We were nearing a busy intersection with a traffic light. Ray had caught on that Izzy was nowhere to be found and was slowing. To keep his momentum going, I steered him away from the intersection, taking a shortcut through the cemetery parking lot. We were half way through before Ray flopped on the tarmac in a sunny spot. I tried to move him to a grassy median but the immovable object objected. I looked around to see if he was in any danger of being run over but it was pretty quiet, only one small graveside ceremony taking place some distance away. I walked the length of the leash to a shady spot and sat down, waiting.
Ray rested, then for no particular reason, got up and jogged on. I followed at a brisk trot until he flopped again. The scenario repeated.
I was starting to wonder if I would be able to get the lazy dog across the busy four lane road without him flopping in the middle of traffic when, in a burst of energy, Ray got up and tore down the sidewalk. I looked for a significant gap in the cars, saw our chance, and took it. We jogged crossed the street then on for another tenth of a mile before Ray flopped again. This time it was a lovely, quiet spot under a dogwood tree. Specifically, immediately under a nest being built by a robin.
I got to my feet.
|The final flop|
Surprisingly, Ray got to his feet and took off down the street at a good clip. I trotted along behind thinking we would easily make it home this time.

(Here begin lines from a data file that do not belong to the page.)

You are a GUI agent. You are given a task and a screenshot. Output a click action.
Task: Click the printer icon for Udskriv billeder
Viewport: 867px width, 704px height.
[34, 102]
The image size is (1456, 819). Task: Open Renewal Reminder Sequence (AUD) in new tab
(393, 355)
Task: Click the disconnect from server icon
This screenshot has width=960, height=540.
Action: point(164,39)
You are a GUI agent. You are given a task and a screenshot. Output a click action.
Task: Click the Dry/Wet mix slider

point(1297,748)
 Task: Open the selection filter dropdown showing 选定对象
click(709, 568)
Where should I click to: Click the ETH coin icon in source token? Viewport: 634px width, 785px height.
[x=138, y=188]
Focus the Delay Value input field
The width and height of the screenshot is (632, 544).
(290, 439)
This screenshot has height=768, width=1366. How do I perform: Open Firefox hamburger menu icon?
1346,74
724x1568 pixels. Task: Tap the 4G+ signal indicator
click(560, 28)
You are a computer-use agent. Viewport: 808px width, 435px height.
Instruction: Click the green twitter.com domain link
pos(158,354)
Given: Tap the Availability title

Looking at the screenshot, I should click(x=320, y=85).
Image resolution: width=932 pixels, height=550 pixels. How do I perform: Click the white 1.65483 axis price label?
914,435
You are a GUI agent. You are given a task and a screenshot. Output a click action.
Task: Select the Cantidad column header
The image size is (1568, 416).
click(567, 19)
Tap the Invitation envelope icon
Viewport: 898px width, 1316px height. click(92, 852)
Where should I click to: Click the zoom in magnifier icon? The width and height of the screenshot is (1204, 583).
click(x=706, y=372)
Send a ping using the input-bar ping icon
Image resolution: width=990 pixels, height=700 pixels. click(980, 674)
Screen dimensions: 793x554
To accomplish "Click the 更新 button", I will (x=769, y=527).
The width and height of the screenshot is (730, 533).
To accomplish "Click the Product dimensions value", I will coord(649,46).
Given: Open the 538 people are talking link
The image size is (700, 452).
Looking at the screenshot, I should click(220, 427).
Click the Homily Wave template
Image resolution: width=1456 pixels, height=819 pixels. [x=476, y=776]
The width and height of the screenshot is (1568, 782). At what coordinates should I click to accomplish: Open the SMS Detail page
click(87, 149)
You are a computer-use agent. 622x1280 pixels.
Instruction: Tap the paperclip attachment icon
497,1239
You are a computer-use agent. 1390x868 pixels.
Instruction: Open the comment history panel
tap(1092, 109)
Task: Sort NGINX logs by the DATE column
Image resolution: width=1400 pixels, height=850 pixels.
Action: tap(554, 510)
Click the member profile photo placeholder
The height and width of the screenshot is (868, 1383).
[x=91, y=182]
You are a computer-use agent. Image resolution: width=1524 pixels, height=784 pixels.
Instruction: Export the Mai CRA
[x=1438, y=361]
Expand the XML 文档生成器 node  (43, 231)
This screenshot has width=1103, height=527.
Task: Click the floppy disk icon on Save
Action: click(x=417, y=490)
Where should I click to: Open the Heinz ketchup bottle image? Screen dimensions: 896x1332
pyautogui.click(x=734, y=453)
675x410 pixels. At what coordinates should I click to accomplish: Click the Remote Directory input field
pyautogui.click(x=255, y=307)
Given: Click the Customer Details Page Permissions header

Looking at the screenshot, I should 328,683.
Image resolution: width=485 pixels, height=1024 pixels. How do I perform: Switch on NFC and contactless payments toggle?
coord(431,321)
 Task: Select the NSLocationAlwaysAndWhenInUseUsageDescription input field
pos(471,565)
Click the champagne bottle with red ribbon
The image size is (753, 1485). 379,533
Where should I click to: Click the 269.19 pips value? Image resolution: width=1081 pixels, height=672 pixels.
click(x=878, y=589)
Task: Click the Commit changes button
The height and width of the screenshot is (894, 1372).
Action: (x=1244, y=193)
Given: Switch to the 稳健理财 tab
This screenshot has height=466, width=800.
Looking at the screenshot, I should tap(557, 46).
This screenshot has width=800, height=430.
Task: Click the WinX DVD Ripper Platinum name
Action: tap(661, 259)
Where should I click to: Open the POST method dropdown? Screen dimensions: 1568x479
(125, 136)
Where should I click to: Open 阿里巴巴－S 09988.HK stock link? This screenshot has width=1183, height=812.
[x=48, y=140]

Instead, we made it as far as Roxie's house. Roxie's house is one that we pass as we walk around the block and is almost directly behind ours. As Ray once again collapsed in the shady spot under a tree, I sat myself on the sidewalk, waiting.
Roxie's mom, Brenda, came out of the house and started across the yard.
"What's wrong?" she asked concerned, and, her view of the dog blocked by the big tree, "Where's Ray?"
As she passed the tree and saw the dog, she smiled.
"Oh, I thought maybe he had gotten away," Brenda said, "I didn't see him with you. Hi, Ray."
Ray didn't twitch a muscle.
I explained about our walk and that I was having trouble motivating the dog.
"I'll go get Roxie," said Brenda.
At that she entered the house and came out with the little dog on a leash. Roxie crept up to the big dog, tail wagging. Ray immediately got to his feet.
I gave a pet to the teeny tiny dog and thanked her for her help. I gave a wave to Brenda and Ray and I set off on the final leg of our long, long journey.